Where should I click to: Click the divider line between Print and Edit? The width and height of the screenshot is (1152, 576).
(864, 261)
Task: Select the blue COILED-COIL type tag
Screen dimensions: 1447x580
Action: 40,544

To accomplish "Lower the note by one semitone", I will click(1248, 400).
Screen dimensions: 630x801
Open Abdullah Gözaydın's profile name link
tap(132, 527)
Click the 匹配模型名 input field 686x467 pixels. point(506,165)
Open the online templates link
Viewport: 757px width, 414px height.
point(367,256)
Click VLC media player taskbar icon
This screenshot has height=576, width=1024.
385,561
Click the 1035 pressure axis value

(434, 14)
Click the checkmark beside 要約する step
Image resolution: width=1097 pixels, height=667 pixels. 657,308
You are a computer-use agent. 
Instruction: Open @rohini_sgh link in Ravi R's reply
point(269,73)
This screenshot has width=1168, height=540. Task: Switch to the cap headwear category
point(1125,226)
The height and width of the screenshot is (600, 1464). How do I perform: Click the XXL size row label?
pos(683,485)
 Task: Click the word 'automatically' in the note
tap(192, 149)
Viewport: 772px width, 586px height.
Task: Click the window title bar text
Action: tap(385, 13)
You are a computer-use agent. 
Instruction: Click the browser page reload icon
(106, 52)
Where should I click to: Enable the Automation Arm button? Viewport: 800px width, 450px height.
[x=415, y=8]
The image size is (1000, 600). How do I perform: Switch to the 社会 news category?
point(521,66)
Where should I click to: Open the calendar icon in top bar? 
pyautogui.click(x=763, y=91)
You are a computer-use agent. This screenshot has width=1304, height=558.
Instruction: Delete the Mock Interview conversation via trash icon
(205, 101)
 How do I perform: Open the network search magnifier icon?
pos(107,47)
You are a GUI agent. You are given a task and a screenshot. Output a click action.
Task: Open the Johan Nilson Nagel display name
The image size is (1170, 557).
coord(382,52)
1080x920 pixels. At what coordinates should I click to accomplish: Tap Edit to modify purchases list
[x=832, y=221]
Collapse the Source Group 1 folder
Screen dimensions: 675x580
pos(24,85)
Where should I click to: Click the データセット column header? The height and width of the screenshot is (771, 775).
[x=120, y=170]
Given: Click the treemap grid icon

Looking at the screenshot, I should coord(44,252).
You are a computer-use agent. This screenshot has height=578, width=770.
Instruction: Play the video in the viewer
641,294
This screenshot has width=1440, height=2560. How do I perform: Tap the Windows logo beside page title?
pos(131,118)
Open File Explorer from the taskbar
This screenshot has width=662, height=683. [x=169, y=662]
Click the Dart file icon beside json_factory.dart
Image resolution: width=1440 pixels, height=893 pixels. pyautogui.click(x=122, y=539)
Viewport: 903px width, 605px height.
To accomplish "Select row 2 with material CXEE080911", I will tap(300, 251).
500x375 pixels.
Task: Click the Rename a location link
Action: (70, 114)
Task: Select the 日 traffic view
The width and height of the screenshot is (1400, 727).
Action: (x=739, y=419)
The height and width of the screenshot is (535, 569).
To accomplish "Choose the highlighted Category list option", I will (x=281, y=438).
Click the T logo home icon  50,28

ABOUT THIS EXERCISE.
Copy out the lines beginning at the one that contains "Instruction: Play the video in the viewer". Stop at the final line of the data, and include it.

COMPLETED EXERCISE.
Instruction: Play the video in the viewer
641,294
This screenshot has width=1440, height=2560. How do I perform: Tap the Windows logo beside page title?
pos(131,118)
Open File Explorer from the taskbar
This screenshot has width=662, height=683. [x=169, y=662]
Click the Dart file icon beside json_factory.dart
Image resolution: width=1440 pixels, height=893 pixels. pyautogui.click(x=122, y=539)
Viewport: 903px width, 605px height.
To accomplish "Select row 2 with material CXEE080911", I will tap(300, 251).
500x375 pixels.
Task: Click the Rename a location link
Action: (70, 114)
Task: Select the 日 traffic view
The width and height of the screenshot is (1400, 727).
Action: (x=739, y=419)
The height and width of the screenshot is (535, 569).
To accomplish "Choose the highlighted Category list option", I will (x=281, y=438).
Click the T logo home icon  50,28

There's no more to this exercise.